### Work to be completed
From the material below, pull out every line that contains the word "perform" and copy each one unchanged.

### Rows
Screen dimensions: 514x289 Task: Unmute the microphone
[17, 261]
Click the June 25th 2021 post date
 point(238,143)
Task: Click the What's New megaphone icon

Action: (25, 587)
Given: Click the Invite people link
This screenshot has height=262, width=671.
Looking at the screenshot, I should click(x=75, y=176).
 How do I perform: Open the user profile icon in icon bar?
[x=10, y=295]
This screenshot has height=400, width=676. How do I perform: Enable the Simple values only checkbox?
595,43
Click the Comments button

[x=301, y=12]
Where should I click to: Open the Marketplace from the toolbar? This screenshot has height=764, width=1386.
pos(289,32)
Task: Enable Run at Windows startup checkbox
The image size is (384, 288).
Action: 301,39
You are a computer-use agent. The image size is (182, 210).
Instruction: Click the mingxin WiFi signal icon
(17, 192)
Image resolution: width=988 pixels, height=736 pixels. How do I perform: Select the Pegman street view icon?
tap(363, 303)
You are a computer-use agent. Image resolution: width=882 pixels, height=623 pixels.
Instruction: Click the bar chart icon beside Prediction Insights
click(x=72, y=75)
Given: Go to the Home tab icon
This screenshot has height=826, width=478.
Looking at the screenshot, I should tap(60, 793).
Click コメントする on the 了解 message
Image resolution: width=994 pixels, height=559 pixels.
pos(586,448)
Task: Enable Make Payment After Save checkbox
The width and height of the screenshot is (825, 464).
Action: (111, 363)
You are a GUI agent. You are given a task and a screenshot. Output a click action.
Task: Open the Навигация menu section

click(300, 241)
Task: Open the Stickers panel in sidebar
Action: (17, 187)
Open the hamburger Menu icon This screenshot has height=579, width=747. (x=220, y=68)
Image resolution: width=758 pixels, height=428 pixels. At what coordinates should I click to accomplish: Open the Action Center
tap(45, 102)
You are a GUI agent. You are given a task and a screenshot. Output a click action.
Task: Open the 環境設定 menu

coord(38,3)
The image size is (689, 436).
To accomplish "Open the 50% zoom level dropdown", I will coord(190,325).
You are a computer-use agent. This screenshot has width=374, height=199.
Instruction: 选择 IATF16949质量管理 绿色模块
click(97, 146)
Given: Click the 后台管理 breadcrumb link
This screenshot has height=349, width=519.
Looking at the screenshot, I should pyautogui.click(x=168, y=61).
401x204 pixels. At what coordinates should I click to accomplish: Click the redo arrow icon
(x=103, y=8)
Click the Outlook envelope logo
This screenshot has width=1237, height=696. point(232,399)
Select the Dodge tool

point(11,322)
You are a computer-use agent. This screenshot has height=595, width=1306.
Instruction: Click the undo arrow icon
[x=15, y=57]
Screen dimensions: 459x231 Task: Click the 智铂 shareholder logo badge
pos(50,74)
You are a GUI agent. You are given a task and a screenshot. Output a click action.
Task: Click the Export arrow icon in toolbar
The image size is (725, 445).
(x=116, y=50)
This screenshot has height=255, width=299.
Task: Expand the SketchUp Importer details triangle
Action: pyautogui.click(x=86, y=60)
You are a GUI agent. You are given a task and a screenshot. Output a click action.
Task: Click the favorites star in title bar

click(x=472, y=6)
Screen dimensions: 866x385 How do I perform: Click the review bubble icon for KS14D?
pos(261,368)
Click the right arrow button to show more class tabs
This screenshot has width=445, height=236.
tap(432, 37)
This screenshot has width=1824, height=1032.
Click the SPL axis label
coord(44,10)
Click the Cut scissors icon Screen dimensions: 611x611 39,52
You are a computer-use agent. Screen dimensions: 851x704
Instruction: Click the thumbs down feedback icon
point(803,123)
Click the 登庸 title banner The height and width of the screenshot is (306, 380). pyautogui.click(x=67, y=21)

### Solved problem
 How do I perform: Open the user profile icon in icon bar?
This screenshot has height=400, width=676. How do I perform: Enable the Simple values only checkbox?
Image resolution: width=988 pixels, height=736 pixels. How do I perform: Select the Pegman street view icon?
Screen dimensions: 866x385 How do I perform: Click the review bubble icon for KS14D?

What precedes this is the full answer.